_JOB:_ Count the lines in the data below that contain the word "should", and reply with that number alone.

_LISTED RECORDS:_
--------------------

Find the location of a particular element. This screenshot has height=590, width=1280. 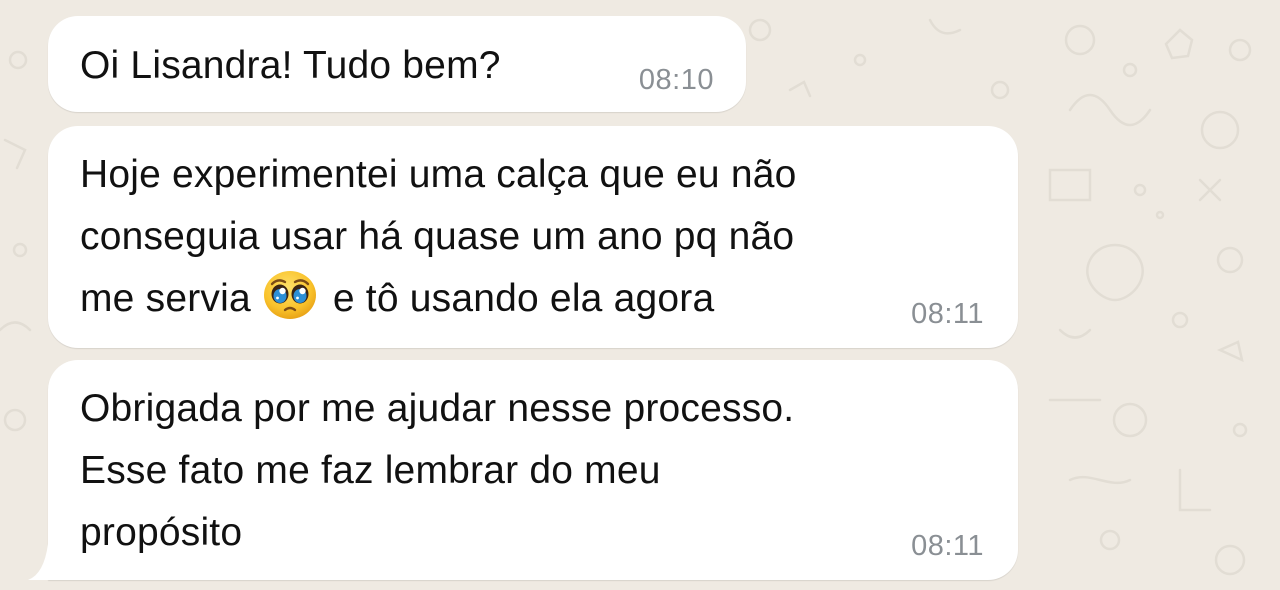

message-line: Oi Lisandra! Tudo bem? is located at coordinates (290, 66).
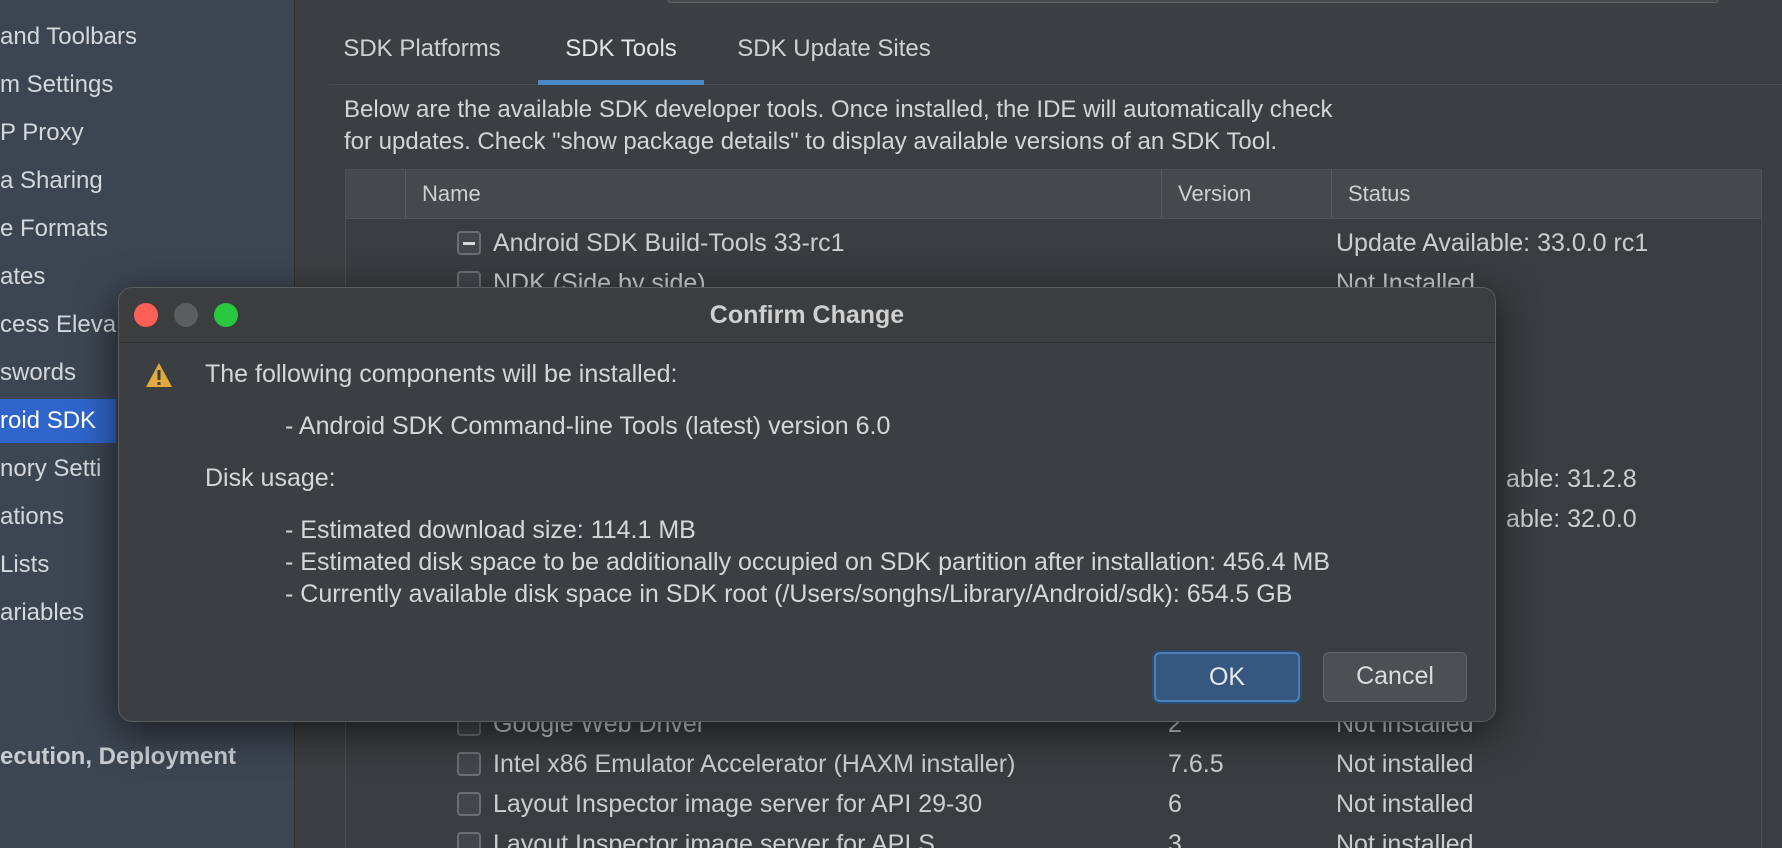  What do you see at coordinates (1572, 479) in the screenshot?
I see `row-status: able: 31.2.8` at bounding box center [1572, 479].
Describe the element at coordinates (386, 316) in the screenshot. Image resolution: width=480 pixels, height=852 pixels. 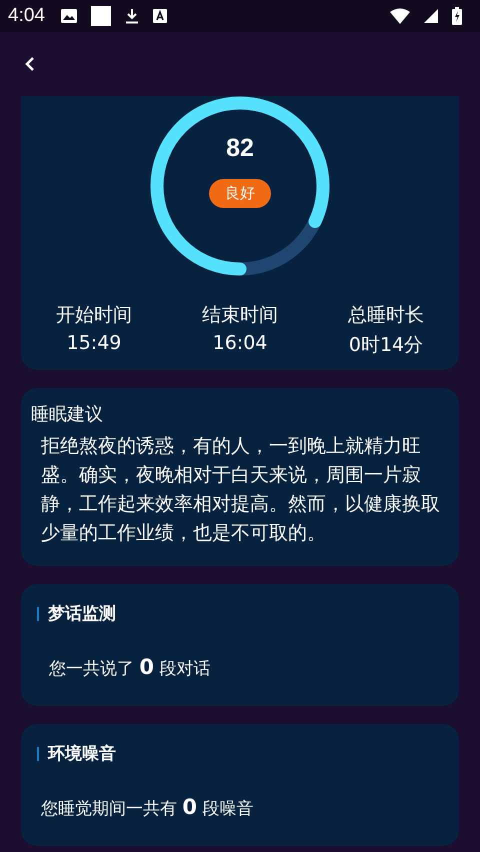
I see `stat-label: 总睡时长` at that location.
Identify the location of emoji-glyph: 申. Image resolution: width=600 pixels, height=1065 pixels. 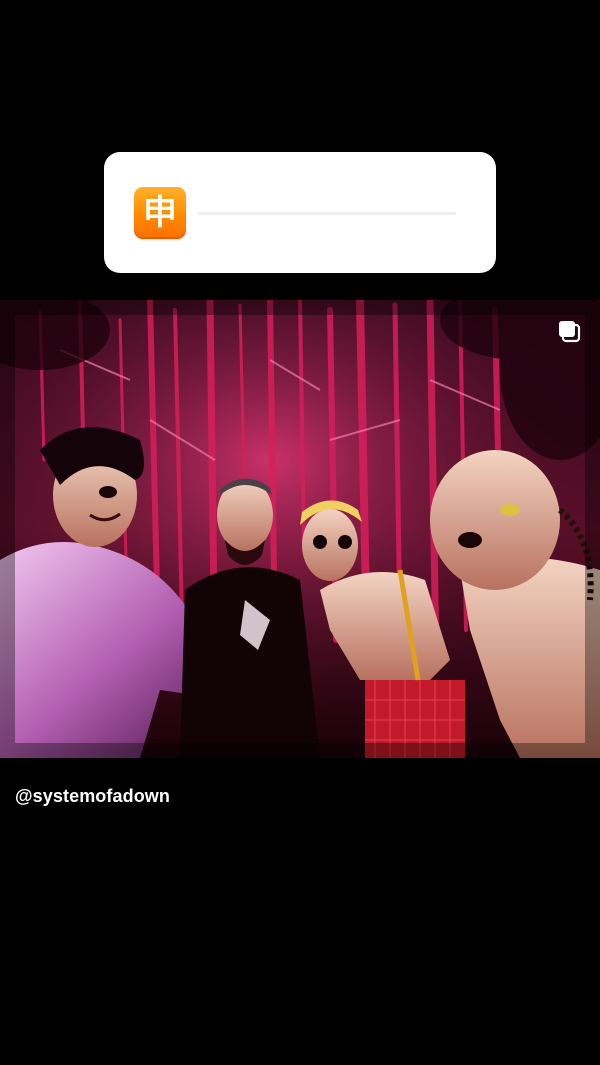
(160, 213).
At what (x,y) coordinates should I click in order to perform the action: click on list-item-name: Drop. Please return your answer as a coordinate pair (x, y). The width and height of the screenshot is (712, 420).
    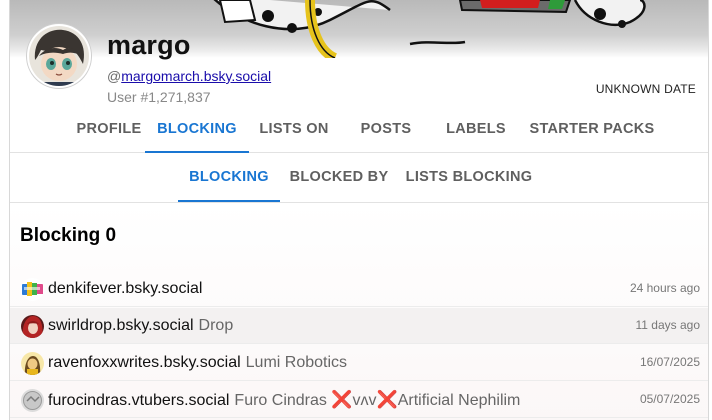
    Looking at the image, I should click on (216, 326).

--------------------

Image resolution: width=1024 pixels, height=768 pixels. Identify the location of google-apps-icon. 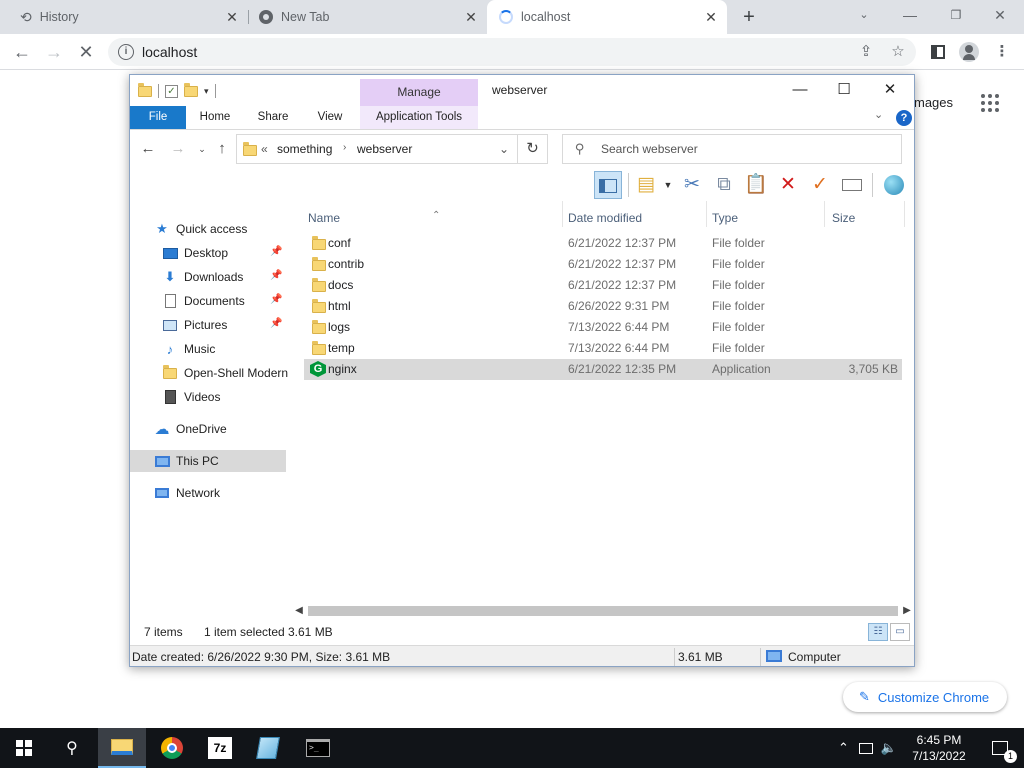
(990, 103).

--------------------

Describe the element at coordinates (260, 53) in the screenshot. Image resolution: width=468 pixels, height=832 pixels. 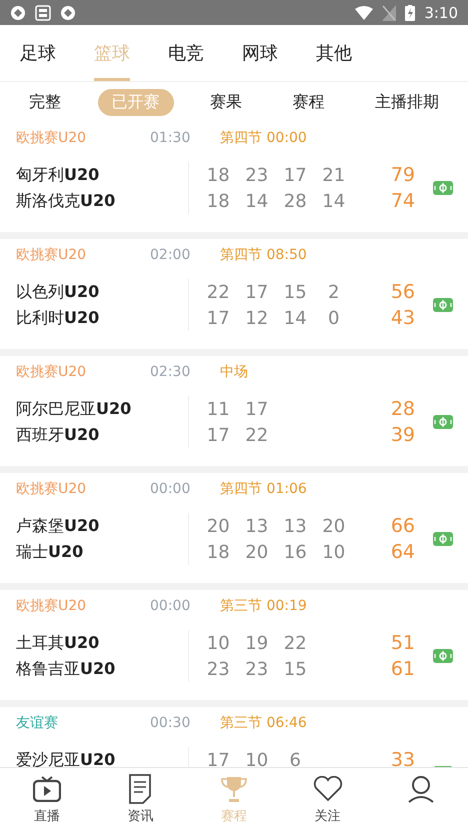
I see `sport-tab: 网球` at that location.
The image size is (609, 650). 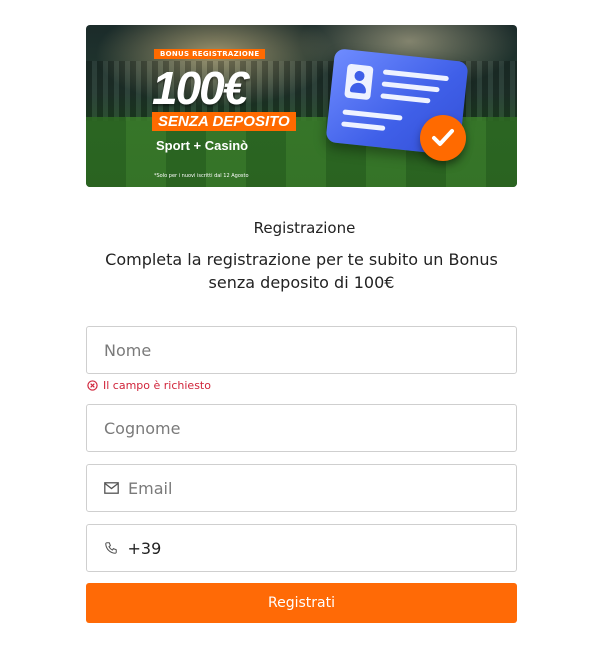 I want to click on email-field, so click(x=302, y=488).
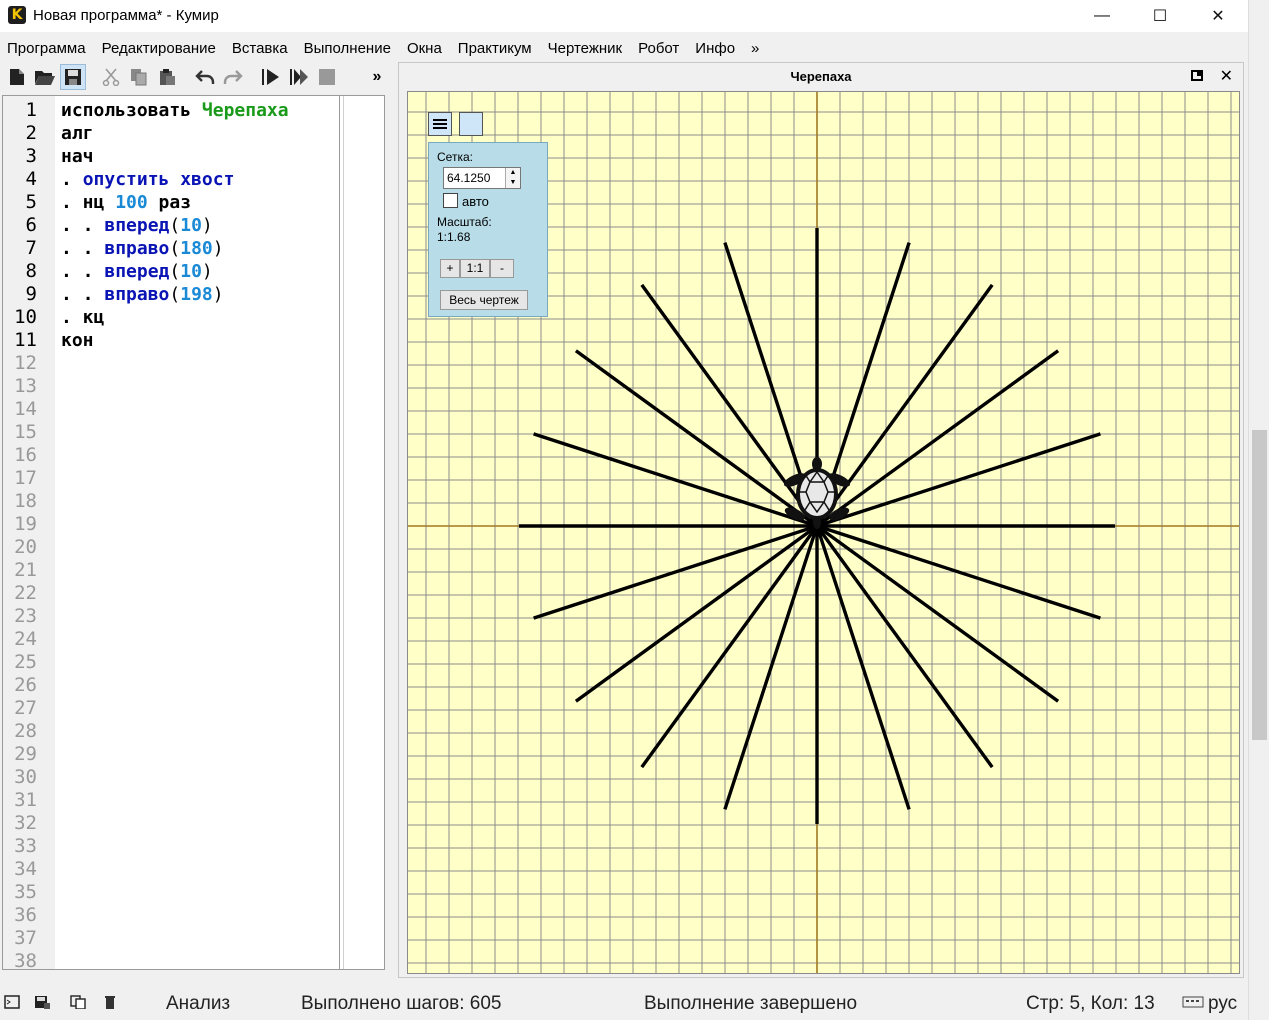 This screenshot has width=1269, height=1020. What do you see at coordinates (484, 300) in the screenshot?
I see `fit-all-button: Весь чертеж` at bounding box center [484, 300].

--------------------

_RESPONSE:_ 2